Quartierverein St.Fiden-Neudorf Stadt St.Gallen  
Siedlung und Gemeinde
Das Gebiet des Quartiervereins St.Fiden-Neudorf bildet einen Teil der ehemaligen Politischen Gemeinde Tablat und dehnt sich von St.Fiden bis zur östlichen Stadtgrenze und von den Bahnlinien südwärts in Richtung Notkersegg und St.Georgen aus. Es umfasst u.a. die Wohngebiete St.Fiden, Grossacker, Birnbäumen, Hagen- buch, Krontal, Neudorf, Stephanshorn und Achslen/Wilen. 1255 wird ein Hof Tablat urkundlich erwähnt und gab dem Gebiet, das heute auch St.Gallen-Ost genannt wird, seinen Namen. Damals standen in dieser Gegend erst einzelne Bauernhöfe in einer Wiesen- und Waldlandschaft. Später übernahm die Kirche St.Fiden eine Zentrumsfunktion.

Die Höfe auf dem heutigen Gebiet Tablat, von Rotmonten bis St.Georgen, gehörten im frühen Mittelalter grösstenteils dem Kloster St.Gallen als Lehensherrn. Die Fürstabtei erlangte im 15. Jahrhundert die Landesherrschaft in diesem Gebiet, und Tablat bildete fortan ein eigenes Gericht (1458) und erhielt eine Gemeindeordnung (1681). Die alte äbtische Lehenhof-Einteilung wurde infolge Erbteilungen im Verlaufe der Zeit aufgesplittert, weswegen immer mehr kleinbäuerliche Verhältnisse vorherrschten. Es entstand eine dorfähnliche Gemeinschaft, aber kein eigentliches Dorf Tablat; die Gemeinde setzte sich aus verschiedenen Weilern und Einzelhöfen zusammen.

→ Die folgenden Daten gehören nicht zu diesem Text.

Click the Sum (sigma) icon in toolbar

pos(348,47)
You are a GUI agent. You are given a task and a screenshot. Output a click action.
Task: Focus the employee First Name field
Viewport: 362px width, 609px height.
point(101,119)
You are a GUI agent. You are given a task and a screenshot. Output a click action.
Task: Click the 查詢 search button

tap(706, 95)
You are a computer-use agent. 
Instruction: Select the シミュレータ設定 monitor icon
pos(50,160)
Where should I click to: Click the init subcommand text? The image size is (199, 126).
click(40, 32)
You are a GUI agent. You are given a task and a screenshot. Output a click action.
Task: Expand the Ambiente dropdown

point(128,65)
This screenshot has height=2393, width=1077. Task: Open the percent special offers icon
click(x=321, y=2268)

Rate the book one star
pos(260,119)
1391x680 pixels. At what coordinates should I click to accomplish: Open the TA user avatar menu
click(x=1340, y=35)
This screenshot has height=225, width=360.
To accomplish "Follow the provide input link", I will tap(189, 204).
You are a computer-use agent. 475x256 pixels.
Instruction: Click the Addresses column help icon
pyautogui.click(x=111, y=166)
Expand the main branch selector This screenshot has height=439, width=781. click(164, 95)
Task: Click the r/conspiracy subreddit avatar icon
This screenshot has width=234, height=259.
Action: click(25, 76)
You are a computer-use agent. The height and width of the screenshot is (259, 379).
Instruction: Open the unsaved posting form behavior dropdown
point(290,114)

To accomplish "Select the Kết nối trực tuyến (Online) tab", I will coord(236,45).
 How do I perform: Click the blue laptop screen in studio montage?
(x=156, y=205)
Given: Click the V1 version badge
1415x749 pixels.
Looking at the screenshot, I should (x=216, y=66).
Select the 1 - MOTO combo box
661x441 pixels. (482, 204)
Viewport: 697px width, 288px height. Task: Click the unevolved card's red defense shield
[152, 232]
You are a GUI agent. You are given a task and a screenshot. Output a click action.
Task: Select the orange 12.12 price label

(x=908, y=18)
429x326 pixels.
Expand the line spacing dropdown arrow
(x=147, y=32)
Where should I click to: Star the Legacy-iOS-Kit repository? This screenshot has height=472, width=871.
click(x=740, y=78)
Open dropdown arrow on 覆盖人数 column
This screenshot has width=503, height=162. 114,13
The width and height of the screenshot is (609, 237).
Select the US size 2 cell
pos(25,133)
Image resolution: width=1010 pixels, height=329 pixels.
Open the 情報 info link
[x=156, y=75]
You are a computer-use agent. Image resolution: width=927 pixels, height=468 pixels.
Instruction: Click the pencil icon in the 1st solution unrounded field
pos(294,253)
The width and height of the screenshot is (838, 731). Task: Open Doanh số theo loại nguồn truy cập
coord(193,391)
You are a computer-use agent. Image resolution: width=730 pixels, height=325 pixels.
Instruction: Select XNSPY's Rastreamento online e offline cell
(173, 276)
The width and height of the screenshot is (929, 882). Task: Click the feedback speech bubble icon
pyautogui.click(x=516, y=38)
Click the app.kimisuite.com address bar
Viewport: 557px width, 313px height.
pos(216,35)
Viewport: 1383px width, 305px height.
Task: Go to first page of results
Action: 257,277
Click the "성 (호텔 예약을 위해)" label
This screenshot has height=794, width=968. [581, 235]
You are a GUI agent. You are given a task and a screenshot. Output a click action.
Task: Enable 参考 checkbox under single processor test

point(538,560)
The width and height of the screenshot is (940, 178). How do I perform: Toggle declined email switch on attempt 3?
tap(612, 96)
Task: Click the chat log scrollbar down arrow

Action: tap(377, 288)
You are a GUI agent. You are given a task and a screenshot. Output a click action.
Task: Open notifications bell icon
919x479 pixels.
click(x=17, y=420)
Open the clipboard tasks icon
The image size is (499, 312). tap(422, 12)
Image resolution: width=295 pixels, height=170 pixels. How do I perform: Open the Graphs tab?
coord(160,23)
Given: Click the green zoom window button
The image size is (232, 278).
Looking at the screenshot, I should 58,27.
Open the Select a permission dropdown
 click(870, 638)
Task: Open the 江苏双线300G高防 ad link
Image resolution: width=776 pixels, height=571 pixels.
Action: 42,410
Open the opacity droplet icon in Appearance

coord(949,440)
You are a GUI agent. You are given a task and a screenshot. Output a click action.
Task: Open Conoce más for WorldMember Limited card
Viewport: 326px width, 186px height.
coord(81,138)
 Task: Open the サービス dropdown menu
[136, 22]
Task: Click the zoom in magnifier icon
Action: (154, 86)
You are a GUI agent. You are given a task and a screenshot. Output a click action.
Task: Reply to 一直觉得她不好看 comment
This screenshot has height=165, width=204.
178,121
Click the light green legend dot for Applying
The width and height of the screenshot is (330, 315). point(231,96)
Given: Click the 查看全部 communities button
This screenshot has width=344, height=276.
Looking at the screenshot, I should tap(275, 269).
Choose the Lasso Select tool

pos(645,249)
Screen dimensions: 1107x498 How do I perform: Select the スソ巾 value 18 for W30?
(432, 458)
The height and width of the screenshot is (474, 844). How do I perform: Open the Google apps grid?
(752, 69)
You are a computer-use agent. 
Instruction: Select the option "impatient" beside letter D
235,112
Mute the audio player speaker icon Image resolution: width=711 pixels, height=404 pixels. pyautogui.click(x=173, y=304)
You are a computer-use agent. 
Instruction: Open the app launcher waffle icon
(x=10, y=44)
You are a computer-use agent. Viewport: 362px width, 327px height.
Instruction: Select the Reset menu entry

1798/1803 bis 1918 existierte Tablat als politische Gemeinde, die zunächst dem Bezirk Rorschach und dann dem Bezirk Tablat angegliedert war. Gegen Ende des 19. Jahrhunderts bis zum Ersten Weltkrieg nahm die Bevölkerung vor allem wegen des Stickereibooms explosionsartig zu. Die Stadt St.Gallen wuchs mit ihren Nachbargemeinden Straubenzell und Tablat zu einer Einheit zusammen. Die Folge davon war 1918 die politische Verschmelzung zu «Gross- St.Gallen» mit rund 75 000 Einwohnern. Dagegen sind in den ehemaligen Aussengemeinden Tablat, Rotmonten und Straubenzell weiterhin als eigenständige Ortsbürgergemeinden erhalten geblieben.